What is the best way to add non-ASCII file names to a zip file using Java, in such a way that the files can be properly read in both Windows and Linux?
Here is one attempt, adapted from https://truezip.dev.java.net/tutorial-6.html#Example, which works in Windows Vista but fails in Ubuntu Hardy. In Hardy the file name is shown as abc-ЖДФ.txt in file-roller.
import java.io.IOException;
import java.io.PrintStream;
import de.schlichtherle.io.File;
import de.schlichtherle.io.FileOutputStream;
public class Main {
public static void main(final String[] args) throws IOException {
try {
PrintStream ps = new PrintStream(new FileOutputStream(
"outer.zip/abc-åäö.txt"));
try {
ps.println("The characters åäö works here though.");
} finally {
ps.close();
}
} finally {
File.umount();
}
}
}
Unlike java.util.zip, truezip allows specifying zip file encoding. Here's another sample, this time explicitly specifiying the encoding. Neither IBM437, UTF-8 nor ISO-8859-1 works in Linux. IBM437 works in Windows.

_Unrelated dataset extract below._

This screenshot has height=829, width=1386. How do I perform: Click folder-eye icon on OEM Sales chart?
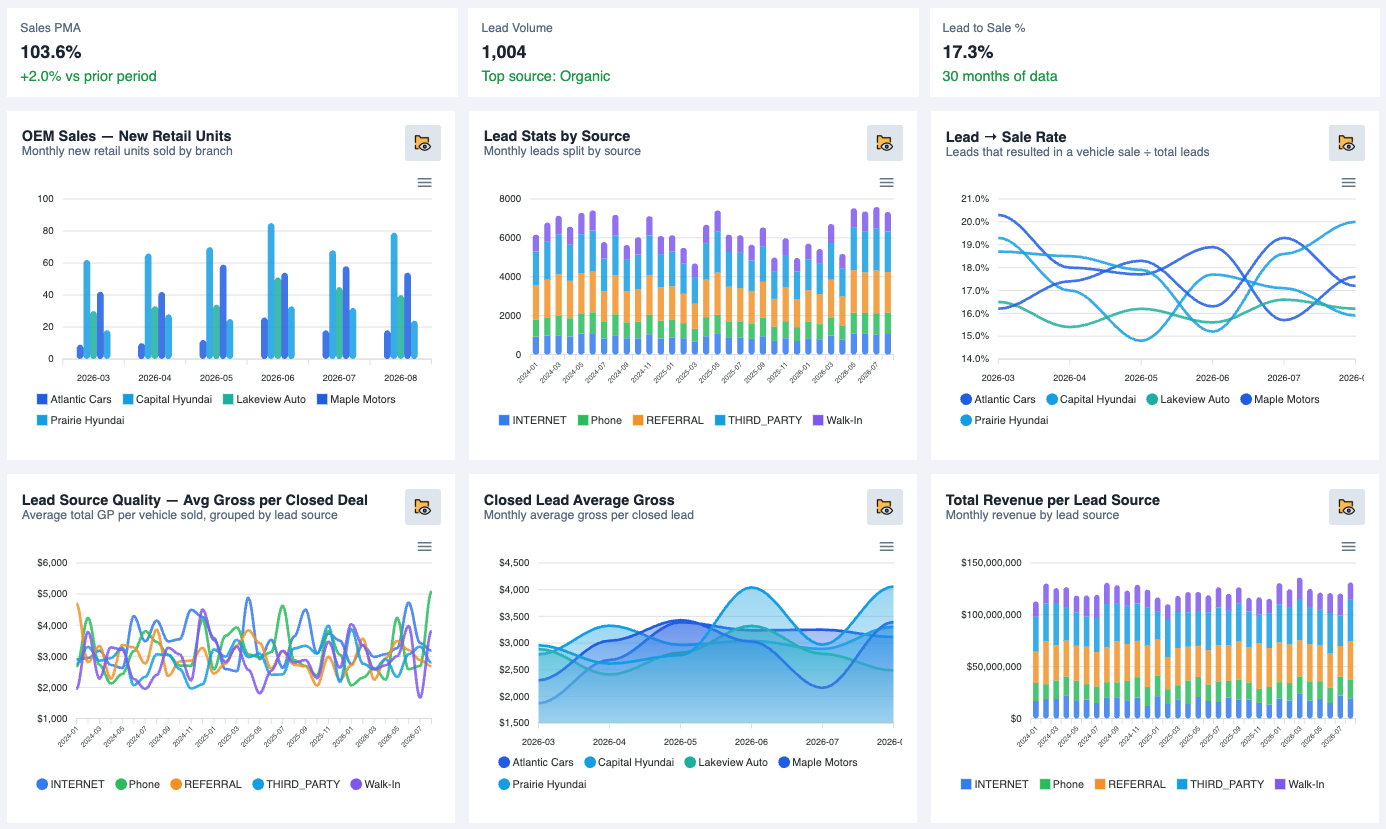[423, 143]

import java.io.IOException;
import de.schlichtherle.io.FileOutputStream;
import de.schlichtherle.util.zip.ZipEntry;
import de.schlichtherle.util.zip.ZipOutputStream;
public class Main {
public static void main(final String[] args) throws IOException {
for (String encoding : new String[] { "IBM437", "UTF-8", "ISO-8859-1" }) {
ZipOutputStream zipOutput = new ZipOutputStream(
new FileOutputStream(encoding + "-example.zip"), encoding);
ZipEntry entry = new ZipEntry("abc-åäö.txt");
zipOutput.putNextEntry(entry);
zipOutput.closeEntry();
zipOutput.close();
}
}
}
The encoding for the File-Entries in ZIP is originally specified as IBM Code Page 437. Many characters used in other languages are impossible to use that way.
The PKWARE-specification refers to the problem and adds a bit. But that is a later addition (from 2007, thanks to Cheeso for clearing that up, see comments). If that bit is set, the filename-entry have to be encoded in UTF-8. This extension is described in 'APPENDIX D - Language Encoding (EFS)', that is at the end of the linked document.
For Java it is a known bug, to get into trouble with non-ASCII-characters. See bug #4244499 and the high number of related bugs.
My colleague used as workaround URL-Encoding for the filenames before storing them into the ZIP and decoding after reading them. If you control both, storing and reading, that may be a workaround.
EDIT: At the bug someone suggests using the ZipOutputStream from Apache Ant as workaround. This implementation allows the specification of an encoding.